▶ [THE PROBLEM] The records below must be copied out completely and exactly.

▶ [RECORDS FOR THIS TASK]
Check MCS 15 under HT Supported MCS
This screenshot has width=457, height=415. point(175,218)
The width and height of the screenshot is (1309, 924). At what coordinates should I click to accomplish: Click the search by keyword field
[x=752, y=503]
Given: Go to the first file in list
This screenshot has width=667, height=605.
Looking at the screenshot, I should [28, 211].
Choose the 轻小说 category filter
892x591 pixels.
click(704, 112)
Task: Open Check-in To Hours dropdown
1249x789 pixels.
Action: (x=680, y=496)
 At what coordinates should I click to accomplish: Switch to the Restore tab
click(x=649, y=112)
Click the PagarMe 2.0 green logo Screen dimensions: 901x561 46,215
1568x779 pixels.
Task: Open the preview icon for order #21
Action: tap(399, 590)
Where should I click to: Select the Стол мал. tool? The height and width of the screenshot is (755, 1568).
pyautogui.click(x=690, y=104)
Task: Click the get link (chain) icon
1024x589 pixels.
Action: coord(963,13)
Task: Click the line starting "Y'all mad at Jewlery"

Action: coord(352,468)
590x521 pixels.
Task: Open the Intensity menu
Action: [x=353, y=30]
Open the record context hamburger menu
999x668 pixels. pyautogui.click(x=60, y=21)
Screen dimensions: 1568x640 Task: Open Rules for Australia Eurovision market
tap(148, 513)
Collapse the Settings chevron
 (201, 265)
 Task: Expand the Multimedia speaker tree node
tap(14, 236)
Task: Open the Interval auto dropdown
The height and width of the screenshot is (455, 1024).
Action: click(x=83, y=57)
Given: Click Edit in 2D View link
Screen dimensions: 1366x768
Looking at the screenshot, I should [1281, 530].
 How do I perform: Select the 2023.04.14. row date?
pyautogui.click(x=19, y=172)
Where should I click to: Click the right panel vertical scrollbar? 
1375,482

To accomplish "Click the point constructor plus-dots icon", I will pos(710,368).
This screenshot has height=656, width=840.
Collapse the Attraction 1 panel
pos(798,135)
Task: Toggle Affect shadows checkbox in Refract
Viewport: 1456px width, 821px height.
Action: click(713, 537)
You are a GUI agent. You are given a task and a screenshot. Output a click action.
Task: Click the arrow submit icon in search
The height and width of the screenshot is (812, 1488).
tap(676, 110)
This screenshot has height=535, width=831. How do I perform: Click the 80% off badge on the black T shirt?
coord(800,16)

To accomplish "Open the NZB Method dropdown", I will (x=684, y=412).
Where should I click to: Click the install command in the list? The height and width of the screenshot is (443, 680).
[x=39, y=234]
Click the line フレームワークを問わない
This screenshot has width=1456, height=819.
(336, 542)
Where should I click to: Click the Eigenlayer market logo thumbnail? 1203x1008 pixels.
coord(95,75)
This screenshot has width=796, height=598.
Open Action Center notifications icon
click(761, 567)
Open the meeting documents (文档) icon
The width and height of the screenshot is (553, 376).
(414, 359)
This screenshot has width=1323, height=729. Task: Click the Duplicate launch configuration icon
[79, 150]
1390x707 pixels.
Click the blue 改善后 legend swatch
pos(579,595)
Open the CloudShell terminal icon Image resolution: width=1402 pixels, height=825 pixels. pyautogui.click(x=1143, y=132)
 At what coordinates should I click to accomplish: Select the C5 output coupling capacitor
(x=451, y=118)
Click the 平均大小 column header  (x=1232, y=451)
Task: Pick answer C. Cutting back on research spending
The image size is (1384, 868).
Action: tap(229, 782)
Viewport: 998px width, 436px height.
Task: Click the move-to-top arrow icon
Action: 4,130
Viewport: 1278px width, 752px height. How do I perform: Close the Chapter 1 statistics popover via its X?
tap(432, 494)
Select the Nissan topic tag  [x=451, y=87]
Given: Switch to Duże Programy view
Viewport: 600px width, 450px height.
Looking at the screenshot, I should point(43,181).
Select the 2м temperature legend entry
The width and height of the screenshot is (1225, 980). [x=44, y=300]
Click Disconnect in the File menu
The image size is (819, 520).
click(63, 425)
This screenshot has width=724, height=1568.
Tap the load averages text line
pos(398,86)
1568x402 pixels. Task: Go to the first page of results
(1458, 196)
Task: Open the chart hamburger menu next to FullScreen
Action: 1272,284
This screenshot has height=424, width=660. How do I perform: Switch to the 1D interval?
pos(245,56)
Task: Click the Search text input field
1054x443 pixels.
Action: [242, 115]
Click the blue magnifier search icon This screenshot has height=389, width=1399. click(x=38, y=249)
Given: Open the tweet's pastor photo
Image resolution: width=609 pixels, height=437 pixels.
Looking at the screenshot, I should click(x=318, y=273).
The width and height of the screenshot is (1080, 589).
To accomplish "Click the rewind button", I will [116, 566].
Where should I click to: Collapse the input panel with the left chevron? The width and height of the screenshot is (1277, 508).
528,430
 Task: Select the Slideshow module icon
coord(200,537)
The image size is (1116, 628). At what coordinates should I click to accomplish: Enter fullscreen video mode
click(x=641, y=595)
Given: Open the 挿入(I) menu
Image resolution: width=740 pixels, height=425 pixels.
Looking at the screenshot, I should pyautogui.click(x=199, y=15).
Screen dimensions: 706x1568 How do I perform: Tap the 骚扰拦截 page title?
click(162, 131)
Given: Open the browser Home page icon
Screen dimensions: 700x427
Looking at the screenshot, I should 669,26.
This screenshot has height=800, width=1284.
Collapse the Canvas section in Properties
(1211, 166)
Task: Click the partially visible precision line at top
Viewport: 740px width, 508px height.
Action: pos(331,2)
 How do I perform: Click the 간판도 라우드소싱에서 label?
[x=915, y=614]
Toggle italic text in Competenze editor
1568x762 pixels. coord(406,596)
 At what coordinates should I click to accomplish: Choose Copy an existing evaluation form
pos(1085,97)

▶ [SOLUTION BELOW]
Check MCS 15 under HT Supported MCS
This screenshot has width=457, height=415. point(175,218)
The width and height of the screenshot is (1309, 924). At what coordinates should I click to accomplish: Click the search by keyword field
[x=752, y=503]
Given: Go to the first file in list
This screenshot has width=667, height=605.
Looking at the screenshot, I should [28, 211].
Choose the 轻小说 category filter
892x591 pixels.
click(704, 112)
Task: Open Check-in To Hours dropdown
1249x789 pixels.
Action: (x=680, y=496)
 At what coordinates should I click to accomplish: Switch to the Restore tab
click(x=649, y=112)
Click the PagarMe 2.0 green logo Screen dimensions: 901x561 46,215
1568x779 pixels.
Task: Open the preview icon for order #21
Action: tap(399, 590)
Where should I click to: Select the Стол мал. tool? The height and width of the screenshot is (755, 1568).
pyautogui.click(x=690, y=104)
Task: Click the get link (chain) icon
1024x589 pixels.
Action: coord(963,13)
Task: Click the line starting "Y'all mad at Jewlery"

Action: coord(352,468)
590x521 pixels.
Task: Open the Intensity menu
Action: [x=353, y=30]
Open the record context hamburger menu
999x668 pixels. pyautogui.click(x=60, y=21)
Screen dimensions: 1568x640 Task: Open Rules for Australia Eurovision market
tap(148, 513)
Collapse the Settings chevron
 (201, 265)
 Task: Expand the Multimedia speaker tree node
tap(14, 236)
Task: Open the Interval auto dropdown
The height and width of the screenshot is (455, 1024).
Action: click(x=83, y=57)
Given: Click Edit in 2D View link
Screen dimensions: 1366x768
Looking at the screenshot, I should [1281, 530].
 How do I perform: Select the 2023.04.14. row date?
pyautogui.click(x=19, y=172)
Where should I click to: Click the right panel vertical scrollbar? 
1375,482

To accomplish "Click the point constructor plus-dots icon", I will pos(710,368).
This screenshot has height=656, width=840.
Collapse the Attraction 1 panel
pos(798,135)
Task: Toggle Affect shadows checkbox in Refract
Viewport: 1456px width, 821px height.
Action: click(713, 537)
You are a GUI agent. You are given a task and a screenshot. Output a click action.
Task: Click the arrow submit icon in search
The height and width of the screenshot is (812, 1488).
tap(676, 110)
This screenshot has height=535, width=831. How do I perform: Click the 80% off badge on the black T shirt?
coord(800,16)

To accomplish "Open the NZB Method dropdown", I will (x=684, y=412).
Where should I click to: Click the install command in the list? The height and width of the screenshot is (443, 680).
[x=39, y=234]
Click the line フレームワークを問わない
This screenshot has width=1456, height=819.
(336, 542)
Where should I click to: Click the Eigenlayer market logo thumbnail? 1203x1008 pixels.
coord(95,75)
This screenshot has width=796, height=598.
Open Action Center notifications icon
click(761, 567)
Open the meeting documents (文档) icon
The width and height of the screenshot is (553, 376).
(414, 359)
This screenshot has width=1323, height=729. Task: Click the Duplicate launch configuration icon
[79, 150]
1390x707 pixels.
Click the blue 改善后 legend swatch
pos(579,595)
Open the CloudShell terminal icon Image resolution: width=1402 pixels, height=825 pixels. pyautogui.click(x=1143, y=132)
 At what coordinates should I click to accomplish: Select the C5 output coupling capacitor
(x=451, y=118)
Click the 平均大小 column header  (x=1232, y=451)
Task: Pick answer C. Cutting back on research spending
The image size is (1384, 868).
Action: tap(229, 782)
Viewport: 998px width, 436px height.
Task: Click the move-to-top arrow icon
Action: 4,130
Viewport: 1278px width, 752px height. How do I perform: Close the Chapter 1 statistics popover via its X?
tap(432, 494)
Select the Nissan topic tag  [x=451, y=87]
Given: Switch to Duże Programy view
Viewport: 600px width, 450px height.
Looking at the screenshot, I should point(43,181).
Select the 2м temperature legend entry
The width and height of the screenshot is (1225, 980). [x=44, y=300]
Click Disconnect in the File menu
The image size is (819, 520).
click(63, 425)
This screenshot has width=724, height=1568.
Tap the load averages text line
pos(398,86)
1568x402 pixels. Task: Go to the first page of results
(1458, 196)
Task: Open the chart hamburger menu next to FullScreen
Action: 1272,284
This screenshot has height=424, width=660. How do I perform: Switch to the 1D interval?
pos(245,56)
Task: Click the Search text input field
1054x443 pixels.
Action: [242, 115]
Click the blue magnifier search icon This screenshot has height=389, width=1399. click(x=38, y=249)
Given: Open the tweet's pastor photo
Image resolution: width=609 pixels, height=437 pixels.
Looking at the screenshot, I should click(x=318, y=273).
The width and height of the screenshot is (1080, 589).
To accomplish "Click the rewind button", I will [116, 566].
Where should I click to: Collapse the input panel with the left chevron? The width and height of the screenshot is (1277, 508).
528,430
 Task: Select the Slideshow module icon
coord(200,537)
The image size is (1116, 628). At what coordinates should I click to accomplish: Enter fullscreen video mode
click(x=641, y=595)
Given: Open the 挿入(I) menu
Image resolution: width=740 pixels, height=425 pixels.
Looking at the screenshot, I should pyautogui.click(x=199, y=15).
Screen dimensions: 706x1568 How do I perform: Tap the 骚扰拦截 page title?
click(162, 131)
Given: Open the browser Home page icon
Screen dimensions: 700x427
Looking at the screenshot, I should 669,26.
This screenshot has height=800, width=1284.
Collapse the Canvas section in Properties
(1211, 166)
Task: Click the partially visible precision line at top
Viewport: 740px width, 508px height.
Action: pos(331,2)
 How do I perform: Click the 간판도 라우드소싱에서 label?
[x=915, y=614]
Toggle italic text in Competenze editor
1568x762 pixels. coord(406,596)
 At what coordinates should I click to accomplish: Choose Copy an existing evaluation form
pos(1085,97)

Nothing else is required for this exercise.